_Task material_.
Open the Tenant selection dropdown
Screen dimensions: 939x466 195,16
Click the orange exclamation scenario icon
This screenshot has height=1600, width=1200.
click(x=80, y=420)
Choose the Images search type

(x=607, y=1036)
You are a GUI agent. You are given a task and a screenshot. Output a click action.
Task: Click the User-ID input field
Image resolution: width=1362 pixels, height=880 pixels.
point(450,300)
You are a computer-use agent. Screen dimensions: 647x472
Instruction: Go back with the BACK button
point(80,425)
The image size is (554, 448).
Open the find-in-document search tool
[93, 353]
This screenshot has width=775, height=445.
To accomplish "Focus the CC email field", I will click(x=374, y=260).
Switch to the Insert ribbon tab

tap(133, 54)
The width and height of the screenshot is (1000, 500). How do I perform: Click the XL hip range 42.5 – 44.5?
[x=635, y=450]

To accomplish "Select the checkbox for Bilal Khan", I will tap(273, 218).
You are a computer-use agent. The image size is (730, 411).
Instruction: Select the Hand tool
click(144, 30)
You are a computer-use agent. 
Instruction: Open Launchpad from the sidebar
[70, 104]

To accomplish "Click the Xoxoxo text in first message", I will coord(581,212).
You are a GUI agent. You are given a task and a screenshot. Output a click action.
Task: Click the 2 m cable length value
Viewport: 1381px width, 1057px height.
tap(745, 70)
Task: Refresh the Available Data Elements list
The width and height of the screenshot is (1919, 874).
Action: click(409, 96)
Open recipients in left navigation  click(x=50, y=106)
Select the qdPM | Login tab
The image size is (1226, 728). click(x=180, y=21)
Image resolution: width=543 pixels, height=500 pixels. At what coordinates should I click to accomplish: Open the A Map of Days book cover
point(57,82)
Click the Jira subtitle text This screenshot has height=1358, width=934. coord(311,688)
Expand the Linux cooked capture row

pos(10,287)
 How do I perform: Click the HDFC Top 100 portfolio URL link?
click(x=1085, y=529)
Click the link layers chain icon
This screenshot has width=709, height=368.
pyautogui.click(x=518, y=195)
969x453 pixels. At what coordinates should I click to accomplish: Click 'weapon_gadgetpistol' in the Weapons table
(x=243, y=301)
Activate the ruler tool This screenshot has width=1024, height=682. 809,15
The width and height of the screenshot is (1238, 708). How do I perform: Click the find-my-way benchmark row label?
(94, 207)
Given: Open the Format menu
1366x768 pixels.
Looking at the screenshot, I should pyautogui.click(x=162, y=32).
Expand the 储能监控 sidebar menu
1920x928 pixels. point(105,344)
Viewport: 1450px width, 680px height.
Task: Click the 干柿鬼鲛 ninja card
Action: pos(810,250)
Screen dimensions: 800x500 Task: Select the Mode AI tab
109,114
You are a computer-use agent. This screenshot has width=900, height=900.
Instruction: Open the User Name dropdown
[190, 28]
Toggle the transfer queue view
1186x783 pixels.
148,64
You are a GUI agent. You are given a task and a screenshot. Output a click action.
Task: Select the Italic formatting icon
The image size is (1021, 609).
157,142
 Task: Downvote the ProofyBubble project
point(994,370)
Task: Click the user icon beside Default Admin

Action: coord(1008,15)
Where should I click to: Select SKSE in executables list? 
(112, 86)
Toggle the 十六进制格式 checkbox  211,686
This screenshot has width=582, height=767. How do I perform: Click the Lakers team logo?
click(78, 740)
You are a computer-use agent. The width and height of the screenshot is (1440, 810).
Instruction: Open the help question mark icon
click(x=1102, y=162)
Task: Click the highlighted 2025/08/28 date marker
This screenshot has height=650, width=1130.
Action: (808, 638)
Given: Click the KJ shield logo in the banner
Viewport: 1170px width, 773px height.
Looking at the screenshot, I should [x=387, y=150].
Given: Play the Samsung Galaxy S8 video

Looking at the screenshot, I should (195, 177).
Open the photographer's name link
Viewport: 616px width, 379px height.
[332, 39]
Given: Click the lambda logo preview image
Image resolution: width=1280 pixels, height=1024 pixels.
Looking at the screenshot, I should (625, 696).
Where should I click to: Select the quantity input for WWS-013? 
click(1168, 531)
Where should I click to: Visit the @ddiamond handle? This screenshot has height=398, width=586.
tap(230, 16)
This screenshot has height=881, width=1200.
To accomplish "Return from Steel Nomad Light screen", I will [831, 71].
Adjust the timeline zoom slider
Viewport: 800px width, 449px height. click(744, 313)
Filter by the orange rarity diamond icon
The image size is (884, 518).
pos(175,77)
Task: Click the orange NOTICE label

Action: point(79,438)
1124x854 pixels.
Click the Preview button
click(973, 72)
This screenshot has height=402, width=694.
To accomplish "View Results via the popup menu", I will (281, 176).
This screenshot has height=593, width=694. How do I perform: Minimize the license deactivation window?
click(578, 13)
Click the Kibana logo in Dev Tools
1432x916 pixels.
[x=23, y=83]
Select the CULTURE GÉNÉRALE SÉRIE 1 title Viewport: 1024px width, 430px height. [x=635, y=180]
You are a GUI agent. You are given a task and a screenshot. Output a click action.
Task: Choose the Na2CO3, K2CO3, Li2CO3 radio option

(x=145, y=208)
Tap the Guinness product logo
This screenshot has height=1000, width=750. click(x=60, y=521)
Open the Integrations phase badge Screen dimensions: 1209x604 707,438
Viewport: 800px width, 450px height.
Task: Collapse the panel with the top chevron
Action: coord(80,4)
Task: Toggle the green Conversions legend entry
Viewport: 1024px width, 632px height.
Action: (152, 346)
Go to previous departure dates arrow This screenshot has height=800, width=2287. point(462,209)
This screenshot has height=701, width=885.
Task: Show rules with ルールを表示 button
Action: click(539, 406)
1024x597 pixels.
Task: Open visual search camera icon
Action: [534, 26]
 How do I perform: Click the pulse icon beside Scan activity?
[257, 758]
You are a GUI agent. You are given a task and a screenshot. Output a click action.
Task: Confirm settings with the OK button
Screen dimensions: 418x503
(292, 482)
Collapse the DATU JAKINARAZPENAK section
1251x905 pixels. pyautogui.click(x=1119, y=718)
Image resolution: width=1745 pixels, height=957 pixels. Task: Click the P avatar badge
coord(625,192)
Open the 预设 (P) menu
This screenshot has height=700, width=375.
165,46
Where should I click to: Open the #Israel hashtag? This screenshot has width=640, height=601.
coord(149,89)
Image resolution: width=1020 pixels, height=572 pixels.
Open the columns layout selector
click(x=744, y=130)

_Task requirements_.
Send back the whole listing above exactly, please.

_Result below_.
Open the Tenant selection dropdown
Screen dimensions: 939x466 195,16
Click the orange exclamation scenario icon
This screenshot has height=1600, width=1200.
click(x=80, y=420)
Choose the Images search type

(x=607, y=1036)
You are a GUI agent. You are given a task and a screenshot. Output a click action.
Task: Click the User-ID input field
Image resolution: width=1362 pixels, height=880 pixels.
point(450,300)
You are a computer-use agent. Screen dimensions: 647x472
Instruction: Go back with the BACK button
point(80,425)
The image size is (554, 448).
Open the find-in-document search tool
[93, 353]
This screenshot has width=775, height=445.
To accomplish "Focus the CC email field", I will click(x=374, y=260).
Switch to the Insert ribbon tab

tap(133, 54)
The width and height of the screenshot is (1000, 500). How do I perform: Click the XL hip range 42.5 – 44.5?
[x=635, y=450]

To accomplish "Select the checkbox for Bilal Khan", I will tap(273, 218).
You are a computer-use agent. The image size is (730, 411).
Instruction: Select the Hand tool
click(144, 30)
You are a computer-use agent. 
Instruction: Open Launchpad from the sidebar
[70, 104]

To accomplish "Click the Xoxoxo text in first message", I will coord(581,212).
You are a GUI agent. You are given a task and a screenshot. Output a click action.
Task: Click the 2 m cable length value
Viewport: 1381px width, 1057px height.
tap(745, 70)
Task: Refresh the Available Data Elements list
The width and height of the screenshot is (1919, 874).
Action: click(409, 96)
Open recipients in left navigation  click(x=50, y=106)
Select the qdPM | Login tab
The image size is (1226, 728). click(x=180, y=21)
Image resolution: width=543 pixels, height=500 pixels. At what coordinates should I click to accomplish: Open the A Map of Days book cover
point(57,82)
Click the Jira subtitle text This screenshot has height=1358, width=934. coord(311,688)
Expand the Linux cooked capture row

pos(10,287)
 How do I perform: Click the HDFC Top 100 portfolio URL link?
click(x=1085, y=529)
Click the link layers chain icon
This screenshot has width=709, height=368.
pyautogui.click(x=518, y=195)
969x453 pixels. At what coordinates should I click to accomplish: Click 'weapon_gadgetpistol' in the Weapons table
(x=243, y=301)
Activate the ruler tool This screenshot has width=1024, height=682. 809,15
The width and height of the screenshot is (1238, 708). How do I perform: Click the find-my-way benchmark row label?
(94, 207)
Given: Open the Format menu
1366x768 pixels.
Looking at the screenshot, I should pyautogui.click(x=162, y=32).
Expand the 储能监控 sidebar menu
1920x928 pixels. point(105,344)
Viewport: 1450px width, 680px height.
Task: Click the 干柿鬼鲛 ninja card
Action: pos(810,250)
Screen dimensions: 800x500 Task: Select the Mode AI tab
109,114
You are a computer-use agent. This screenshot has width=900, height=900.
Instruction: Open the User Name dropdown
[190, 28]
Toggle the transfer queue view
1186x783 pixels.
148,64
You are a GUI agent. You are given a task and a screenshot. Output a click action.
Task: Select the Italic formatting icon
The image size is (1021, 609).
157,142
 Task: Downvote the ProofyBubble project
point(994,370)
Task: Click the user icon beside Default Admin

Action: coord(1008,15)
Where should I click to: Select SKSE in executables list? 
(112, 86)
Toggle the 十六进制格式 checkbox  211,686
This screenshot has width=582, height=767. How do I perform: Click the Lakers team logo?
click(78, 740)
You are a computer-use agent. The width and height of the screenshot is (1440, 810).
Instruction: Open the help question mark icon
click(x=1102, y=162)
Task: Click the highlighted 2025/08/28 date marker
This screenshot has height=650, width=1130.
Action: (808, 638)
Given: Click the KJ shield logo in the banner
Viewport: 1170px width, 773px height.
Looking at the screenshot, I should [x=387, y=150].
Given: Play the Samsung Galaxy S8 video

Looking at the screenshot, I should (195, 177).
Open the photographer's name link
Viewport: 616px width, 379px height.
[332, 39]
Given: Click the lambda logo preview image
Image resolution: width=1280 pixels, height=1024 pixels.
Looking at the screenshot, I should (625, 696).
Where should I click to: Select the quantity input for WWS-013? 
click(1168, 531)
Where should I click to: Visit the @ddiamond handle? This screenshot has height=398, width=586.
tap(230, 16)
This screenshot has height=881, width=1200.
To accomplish "Return from Steel Nomad Light screen", I will [831, 71].
Adjust the timeline zoom slider
Viewport: 800px width, 449px height. click(744, 313)
Filter by the orange rarity diamond icon
The image size is (884, 518).
pos(175,77)
Task: Click the orange NOTICE label

Action: point(79,438)
1124x854 pixels.
Click the Preview button
click(973, 72)
This screenshot has height=402, width=694.
To accomplish "View Results via the popup menu", I will (281, 176).
This screenshot has height=593, width=694. How do I perform: Minimize the license deactivation window?
click(578, 13)
Click the Kibana logo in Dev Tools
1432x916 pixels.
[x=23, y=83]
Select the CULTURE GÉNÉRALE SÉRIE 1 title Viewport: 1024px width, 430px height. [x=635, y=180]
You are a GUI agent. You are given a task and a screenshot. Output a click action.
Task: Choose the Na2CO3, K2CO3, Li2CO3 radio option

(x=145, y=208)
Tap the Guinness product logo
This screenshot has height=1000, width=750. click(x=60, y=521)
Open the Integrations phase badge Screen dimensions: 1209x604 707,438
Viewport: 800px width, 450px height.
Task: Collapse the panel with the top chevron
Action: coord(80,4)
Task: Toggle the green Conversions legend entry
Viewport: 1024px width, 632px height.
Action: (152, 346)
Go to previous departure dates arrow This screenshot has height=800, width=2287. point(462,209)
This screenshot has height=701, width=885.
Task: Show rules with ルールを表示 button
Action: click(539, 406)
1024x597 pixels.
Task: Open visual search camera icon
Action: [534, 26]
 How do I perform: Click the pulse icon beside Scan activity?
[257, 758]
You are a GUI agent. You are given a task and a screenshot. Output a click action.
Task: Confirm settings with the OK button
Screen dimensions: 418x503
(292, 482)
Collapse the DATU JAKINARAZPENAK section
1251x905 pixels. pyautogui.click(x=1119, y=718)
Image resolution: width=1745 pixels, height=957 pixels. Task: Click the P avatar badge
coord(625,192)
Open the 预设 (P) menu
This screenshot has height=700, width=375.
165,46
Where should I click to: Open the #Israel hashtag? This screenshot has width=640, height=601.
coord(149,89)
Image resolution: width=1020 pixels, height=572 pixels.
Open the columns layout selector
click(x=744, y=130)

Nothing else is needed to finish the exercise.